▶ **Exercise instructions**
Every record here should be printed again exactly.

Stored data entries

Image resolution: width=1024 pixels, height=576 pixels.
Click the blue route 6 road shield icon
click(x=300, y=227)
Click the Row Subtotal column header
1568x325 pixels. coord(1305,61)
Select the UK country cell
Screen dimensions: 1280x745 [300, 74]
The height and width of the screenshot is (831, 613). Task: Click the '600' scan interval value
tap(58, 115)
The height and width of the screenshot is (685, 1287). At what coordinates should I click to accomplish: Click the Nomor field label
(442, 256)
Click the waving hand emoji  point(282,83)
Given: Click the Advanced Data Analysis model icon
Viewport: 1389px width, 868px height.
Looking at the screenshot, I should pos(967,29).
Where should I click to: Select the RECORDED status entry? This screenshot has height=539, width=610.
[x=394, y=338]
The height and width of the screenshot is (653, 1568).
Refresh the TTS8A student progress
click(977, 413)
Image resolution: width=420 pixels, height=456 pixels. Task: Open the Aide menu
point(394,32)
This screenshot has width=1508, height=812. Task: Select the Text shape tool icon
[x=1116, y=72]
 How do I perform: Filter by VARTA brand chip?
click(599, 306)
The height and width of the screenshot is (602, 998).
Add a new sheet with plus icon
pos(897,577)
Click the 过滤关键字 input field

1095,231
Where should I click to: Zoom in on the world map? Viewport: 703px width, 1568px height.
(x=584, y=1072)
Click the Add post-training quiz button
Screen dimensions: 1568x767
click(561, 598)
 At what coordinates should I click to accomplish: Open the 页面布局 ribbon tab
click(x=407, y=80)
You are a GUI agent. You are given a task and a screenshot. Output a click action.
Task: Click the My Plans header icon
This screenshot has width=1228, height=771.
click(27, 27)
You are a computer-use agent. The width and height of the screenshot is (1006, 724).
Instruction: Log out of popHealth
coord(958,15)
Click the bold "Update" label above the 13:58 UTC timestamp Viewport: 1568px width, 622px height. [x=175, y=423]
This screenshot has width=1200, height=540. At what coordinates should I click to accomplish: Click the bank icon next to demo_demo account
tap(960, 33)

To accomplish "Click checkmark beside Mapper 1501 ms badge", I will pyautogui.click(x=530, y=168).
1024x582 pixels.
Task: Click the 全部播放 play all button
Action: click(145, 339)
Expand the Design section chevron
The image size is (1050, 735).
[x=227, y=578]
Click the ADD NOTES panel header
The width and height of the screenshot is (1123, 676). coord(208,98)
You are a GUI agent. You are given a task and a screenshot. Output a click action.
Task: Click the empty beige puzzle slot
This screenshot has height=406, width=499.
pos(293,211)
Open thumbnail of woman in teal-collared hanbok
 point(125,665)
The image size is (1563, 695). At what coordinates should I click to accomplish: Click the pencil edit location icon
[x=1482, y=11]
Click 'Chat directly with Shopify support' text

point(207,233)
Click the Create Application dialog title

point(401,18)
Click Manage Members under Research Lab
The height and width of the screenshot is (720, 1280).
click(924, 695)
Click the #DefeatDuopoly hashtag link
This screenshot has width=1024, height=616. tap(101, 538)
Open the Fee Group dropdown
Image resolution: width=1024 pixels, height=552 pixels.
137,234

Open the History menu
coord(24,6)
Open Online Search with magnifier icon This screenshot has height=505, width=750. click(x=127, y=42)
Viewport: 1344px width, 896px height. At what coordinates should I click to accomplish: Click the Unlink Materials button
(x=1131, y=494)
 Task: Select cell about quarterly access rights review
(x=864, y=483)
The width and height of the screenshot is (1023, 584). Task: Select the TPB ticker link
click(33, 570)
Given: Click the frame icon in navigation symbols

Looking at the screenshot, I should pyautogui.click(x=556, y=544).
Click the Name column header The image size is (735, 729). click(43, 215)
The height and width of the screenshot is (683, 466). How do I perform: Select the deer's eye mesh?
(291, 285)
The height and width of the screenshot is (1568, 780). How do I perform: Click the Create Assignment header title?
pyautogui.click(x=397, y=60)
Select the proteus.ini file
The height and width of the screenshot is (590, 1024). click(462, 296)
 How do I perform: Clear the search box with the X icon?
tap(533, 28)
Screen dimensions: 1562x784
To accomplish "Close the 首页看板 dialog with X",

▶ **Task answer**
Image resolution: width=1024 pixels, height=576 pixels.
Click the blue route 6 road shield icon
click(x=300, y=227)
Click the Row Subtotal column header
1568x325 pixels. coord(1305,61)
Select the UK country cell
Screen dimensions: 1280x745 [300, 74]
The height and width of the screenshot is (831, 613). Task: Click the '600' scan interval value
tap(58, 115)
The height and width of the screenshot is (685, 1287). At what coordinates should I click to accomplish: Click the Nomor field label
(442, 256)
Click the waving hand emoji  point(282,83)
Given: Click the Advanced Data Analysis model icon
Viewport: 1389px width, 868px height.
Looking at the screenshot, I should pos(967,29).
Where should I click to: Select the RECORDED status entry? This screenshot has height=539, width=610.
[x=394, y=338]
The height and width of the screenshot is (653, 1568).
Refresh the TTS8A student progress
click(977, 413)
Image resolution: width=420 pixels, height=456 pixels. Task: Open the Aide menu
point(394,32)
This screenshot has width=1508, height=812. Task: Select the Text shape tool icon
[x=1116, y=72]
 How do I perform: Filter by VARTA brand chip?
click(599, 306)
The height and width of the screenshot is (602, 998).
Add a new sheet with plus icon
pos(897,577)
Click the 过滤关键字 input field

1095,231
Where should I click to: Zoom in on the world map? Viewport: 703px width, 1568px height.
(x=584, y=1072)
Click the Add post-training quiz button
Screen dimensions: 1568x767
click(561, 598)
 At what coordinates should I click to accomplish: Open the 页面布局 ribbon tab
click(x=407, y=80)
You are a GUI agent. You are given a task and a screenshot. Output a click action.
Task: Click the My Plans header icon
This screenshot has width=1228, height=771.
click(27, 27)
You are a computer-use agent. The width and height of the screenshot is (1006, 724).
Instruction: Log out of popHealth
coord(958,15)
Click the bold "Update" label above the 13:58 UTC timestamp Viewport: 1568px width, 622px height. [x=175, y=423]
This screenshot has width=1200, height=540. At what coordinates should I click to accomplish: Click the bank icon next to demo_demo account
tap(960, 33)

To accomplish "Click checkmark beside Mapper 1501 ms badge", I will pyautogui.click(x=530, y=168).
1024x582 pixels.
Task: Click the 全部播放 play all button
Action: click(145, 339)
Expand the Design section chevron
The image size is (1050, 735).
[x=227, y=578]
Click the ADD NOTES panel header
The width and height of the screenshot is (1123, 676). coord(208,98)
You are a GUI agent. You are given a task and a screenshot. Output a click action.
Task: Click the empty beige puzzle slot
This screenshot has height=406, width=499.
pos(293,211)
Open thumbnail of woman in teal-collared hanbok
 point(125,665)
The image size is (1563, 695). At what coordinates should I click to accomplish: Click the pencil edit location icon
[x=1482, y=11]
Click 'Chat directly with Shopify support' text

point(207,233)
Click the Create Application dialog title

point(401,18)
Click Manage Members under Research Lab
The height and width of the screenshot is (720, 1280).
click(924, 695)
Click the #DefeatDuopoly hashtag link
This screenshot has width=1024, height=616. tap(101, 538)
Open the Fee Group dropdown
Image resolution: width=1024 pixels, height=552 pixels.
137,234

Open the History menu
coord(24,6)
Open Online Search with magnifier icon This screenshot has height=505, width=750. click(x=127, y=42)
Viewport: 1344px width, 896px height. At what coordinates should I click to accomplish: Click the Unlink Materials button
(x=1131, y=494)
 Task: Select cell about quarterly access rights review
(x=864, y=483)
The width and height of the screenshot is (1023, 584). Task: Select the TPB ticker link
click(33, 570)
Given: Click the frame icon in navigation symbols

Looking at the screenshot, I should pyautogui.click(x=556, y=544).
Click the Name column header The image size is (735, 729). click(43, 215)
The height and width of the screenshot is (683, 466). How do I perform: Select the deer's eye mesh?
(291, 285)
The height and width of the screenshot is (1568, 780). How do I perform: Click the Create Assignment header title?
pyautogui.click(x=397, y=60)
Select the proteus.ini file
The height and width of the screenshot is (590, 1024). click(462, 296)
 How do I perform: Clear the search box with the X icon?
tap(533, 28)
Screen dimensions: 1562x784
To accomplish "Close the 首页看板 dialog with X",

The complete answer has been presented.